Exercise directions – Return every line of the records that contains the string "logo", copying each one in full.
'''
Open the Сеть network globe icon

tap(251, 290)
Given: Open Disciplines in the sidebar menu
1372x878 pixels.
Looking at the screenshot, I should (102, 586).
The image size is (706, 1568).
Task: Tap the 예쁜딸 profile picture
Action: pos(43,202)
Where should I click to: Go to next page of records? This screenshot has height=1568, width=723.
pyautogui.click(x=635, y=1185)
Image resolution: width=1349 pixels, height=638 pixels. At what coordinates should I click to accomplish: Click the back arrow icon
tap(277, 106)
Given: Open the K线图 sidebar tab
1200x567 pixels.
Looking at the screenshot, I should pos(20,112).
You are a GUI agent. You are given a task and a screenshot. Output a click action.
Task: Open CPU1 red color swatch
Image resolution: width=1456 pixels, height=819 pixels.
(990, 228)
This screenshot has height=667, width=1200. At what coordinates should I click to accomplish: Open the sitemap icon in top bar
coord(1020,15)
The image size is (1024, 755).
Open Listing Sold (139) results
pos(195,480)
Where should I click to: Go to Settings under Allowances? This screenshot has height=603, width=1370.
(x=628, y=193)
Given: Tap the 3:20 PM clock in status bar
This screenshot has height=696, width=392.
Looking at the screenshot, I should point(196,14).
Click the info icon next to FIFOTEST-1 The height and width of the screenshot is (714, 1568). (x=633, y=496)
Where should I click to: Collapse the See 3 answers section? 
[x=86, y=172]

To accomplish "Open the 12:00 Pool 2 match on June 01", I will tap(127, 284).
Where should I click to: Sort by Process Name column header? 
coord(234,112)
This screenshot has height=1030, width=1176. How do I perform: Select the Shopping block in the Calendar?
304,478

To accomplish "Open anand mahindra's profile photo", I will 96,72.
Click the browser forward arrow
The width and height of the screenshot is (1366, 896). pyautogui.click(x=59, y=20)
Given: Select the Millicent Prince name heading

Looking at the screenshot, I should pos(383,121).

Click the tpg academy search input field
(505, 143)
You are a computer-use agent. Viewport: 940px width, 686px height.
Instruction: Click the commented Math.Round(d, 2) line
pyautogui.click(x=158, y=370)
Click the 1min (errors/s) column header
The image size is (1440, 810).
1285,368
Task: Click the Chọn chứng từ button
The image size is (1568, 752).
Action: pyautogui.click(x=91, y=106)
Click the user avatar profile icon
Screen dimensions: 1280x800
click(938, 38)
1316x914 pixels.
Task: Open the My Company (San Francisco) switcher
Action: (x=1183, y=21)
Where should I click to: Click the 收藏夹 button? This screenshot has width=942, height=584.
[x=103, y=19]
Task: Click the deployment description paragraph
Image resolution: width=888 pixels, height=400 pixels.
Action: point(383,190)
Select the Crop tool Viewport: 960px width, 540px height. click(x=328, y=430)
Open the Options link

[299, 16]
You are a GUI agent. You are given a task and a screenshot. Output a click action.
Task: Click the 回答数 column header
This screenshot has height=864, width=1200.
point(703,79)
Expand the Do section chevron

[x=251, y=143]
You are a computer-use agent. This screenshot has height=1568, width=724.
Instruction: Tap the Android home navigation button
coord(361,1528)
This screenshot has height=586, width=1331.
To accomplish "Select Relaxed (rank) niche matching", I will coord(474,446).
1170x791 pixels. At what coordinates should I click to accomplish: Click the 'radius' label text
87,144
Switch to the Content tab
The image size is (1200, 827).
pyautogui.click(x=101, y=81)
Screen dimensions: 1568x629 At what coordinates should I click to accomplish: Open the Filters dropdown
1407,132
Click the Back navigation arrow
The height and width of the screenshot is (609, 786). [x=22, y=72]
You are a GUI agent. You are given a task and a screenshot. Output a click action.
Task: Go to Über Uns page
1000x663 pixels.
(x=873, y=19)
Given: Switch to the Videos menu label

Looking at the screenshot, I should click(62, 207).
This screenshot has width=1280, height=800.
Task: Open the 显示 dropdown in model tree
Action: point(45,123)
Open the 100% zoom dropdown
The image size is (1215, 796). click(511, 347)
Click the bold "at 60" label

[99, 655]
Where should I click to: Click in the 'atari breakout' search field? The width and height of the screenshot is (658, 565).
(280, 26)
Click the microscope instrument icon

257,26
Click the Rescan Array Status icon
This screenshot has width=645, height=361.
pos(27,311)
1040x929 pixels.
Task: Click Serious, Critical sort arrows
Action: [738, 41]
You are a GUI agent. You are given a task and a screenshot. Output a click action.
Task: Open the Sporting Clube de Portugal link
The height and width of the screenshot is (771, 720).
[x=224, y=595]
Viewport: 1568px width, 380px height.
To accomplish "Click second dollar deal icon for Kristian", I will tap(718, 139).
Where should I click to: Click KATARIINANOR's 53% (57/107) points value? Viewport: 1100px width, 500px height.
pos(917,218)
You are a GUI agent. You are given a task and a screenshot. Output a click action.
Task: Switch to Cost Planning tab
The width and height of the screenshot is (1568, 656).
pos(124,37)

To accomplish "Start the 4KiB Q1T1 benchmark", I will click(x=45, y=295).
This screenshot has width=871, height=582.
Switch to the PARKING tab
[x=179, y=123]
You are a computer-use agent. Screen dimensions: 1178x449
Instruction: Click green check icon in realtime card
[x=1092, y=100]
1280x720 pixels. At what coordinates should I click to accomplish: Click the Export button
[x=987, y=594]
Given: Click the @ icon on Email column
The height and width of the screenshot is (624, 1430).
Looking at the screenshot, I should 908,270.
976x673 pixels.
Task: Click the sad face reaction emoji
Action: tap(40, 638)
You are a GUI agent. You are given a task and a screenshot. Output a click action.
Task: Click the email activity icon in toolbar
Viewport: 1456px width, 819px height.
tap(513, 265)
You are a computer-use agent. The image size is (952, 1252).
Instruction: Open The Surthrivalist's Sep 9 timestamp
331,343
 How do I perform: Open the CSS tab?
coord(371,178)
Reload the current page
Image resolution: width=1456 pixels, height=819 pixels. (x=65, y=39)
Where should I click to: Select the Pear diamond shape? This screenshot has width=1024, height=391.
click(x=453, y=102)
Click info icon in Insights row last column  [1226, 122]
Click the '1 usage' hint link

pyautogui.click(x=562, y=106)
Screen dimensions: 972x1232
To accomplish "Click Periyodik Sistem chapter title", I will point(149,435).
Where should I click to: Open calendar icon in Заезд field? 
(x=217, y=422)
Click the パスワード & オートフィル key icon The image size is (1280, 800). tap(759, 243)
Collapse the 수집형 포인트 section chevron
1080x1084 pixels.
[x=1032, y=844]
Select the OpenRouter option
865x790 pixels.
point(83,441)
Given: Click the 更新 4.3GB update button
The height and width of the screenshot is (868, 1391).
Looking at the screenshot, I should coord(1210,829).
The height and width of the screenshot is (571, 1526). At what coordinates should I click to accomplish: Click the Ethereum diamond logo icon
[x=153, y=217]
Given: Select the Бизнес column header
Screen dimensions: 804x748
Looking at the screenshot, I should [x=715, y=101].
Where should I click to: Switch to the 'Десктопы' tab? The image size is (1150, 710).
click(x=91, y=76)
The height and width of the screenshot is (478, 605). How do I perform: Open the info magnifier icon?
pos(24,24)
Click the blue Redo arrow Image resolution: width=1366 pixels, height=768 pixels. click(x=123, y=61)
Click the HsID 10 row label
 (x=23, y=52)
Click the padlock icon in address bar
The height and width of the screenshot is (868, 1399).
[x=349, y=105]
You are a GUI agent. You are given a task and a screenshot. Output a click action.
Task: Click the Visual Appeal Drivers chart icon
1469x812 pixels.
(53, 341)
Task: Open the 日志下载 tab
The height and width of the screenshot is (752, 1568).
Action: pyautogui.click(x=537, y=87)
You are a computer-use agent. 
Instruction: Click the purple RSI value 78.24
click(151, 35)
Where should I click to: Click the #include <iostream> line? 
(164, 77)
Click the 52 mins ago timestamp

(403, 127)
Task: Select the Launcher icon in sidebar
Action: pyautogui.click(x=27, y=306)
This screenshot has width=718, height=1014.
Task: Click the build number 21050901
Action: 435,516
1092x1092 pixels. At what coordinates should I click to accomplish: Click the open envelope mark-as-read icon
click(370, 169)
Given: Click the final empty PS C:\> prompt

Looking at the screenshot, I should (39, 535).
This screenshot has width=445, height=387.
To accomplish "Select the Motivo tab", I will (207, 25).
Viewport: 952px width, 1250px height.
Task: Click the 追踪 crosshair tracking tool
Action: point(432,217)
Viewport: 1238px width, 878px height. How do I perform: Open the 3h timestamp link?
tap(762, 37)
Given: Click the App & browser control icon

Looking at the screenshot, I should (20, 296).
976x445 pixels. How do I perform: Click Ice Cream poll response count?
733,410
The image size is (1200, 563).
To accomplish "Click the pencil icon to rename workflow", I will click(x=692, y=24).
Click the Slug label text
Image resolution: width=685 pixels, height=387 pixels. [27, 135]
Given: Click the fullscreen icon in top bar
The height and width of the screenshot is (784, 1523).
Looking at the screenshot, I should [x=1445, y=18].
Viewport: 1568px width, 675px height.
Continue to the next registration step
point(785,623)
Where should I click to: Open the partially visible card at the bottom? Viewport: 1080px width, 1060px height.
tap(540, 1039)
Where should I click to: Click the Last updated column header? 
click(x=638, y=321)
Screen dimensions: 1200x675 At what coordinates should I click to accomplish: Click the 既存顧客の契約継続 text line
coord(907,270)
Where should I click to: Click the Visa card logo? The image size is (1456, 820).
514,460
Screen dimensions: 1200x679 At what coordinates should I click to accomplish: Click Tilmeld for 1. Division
'''
Exercise solution –
The height and width of the screenshot is (571, 1526). At what coordinates should I click to accomplish: Click the Ethereum diamond logo icon
Where should I click to: Click the Visa card logo? The image size is (1456, 820).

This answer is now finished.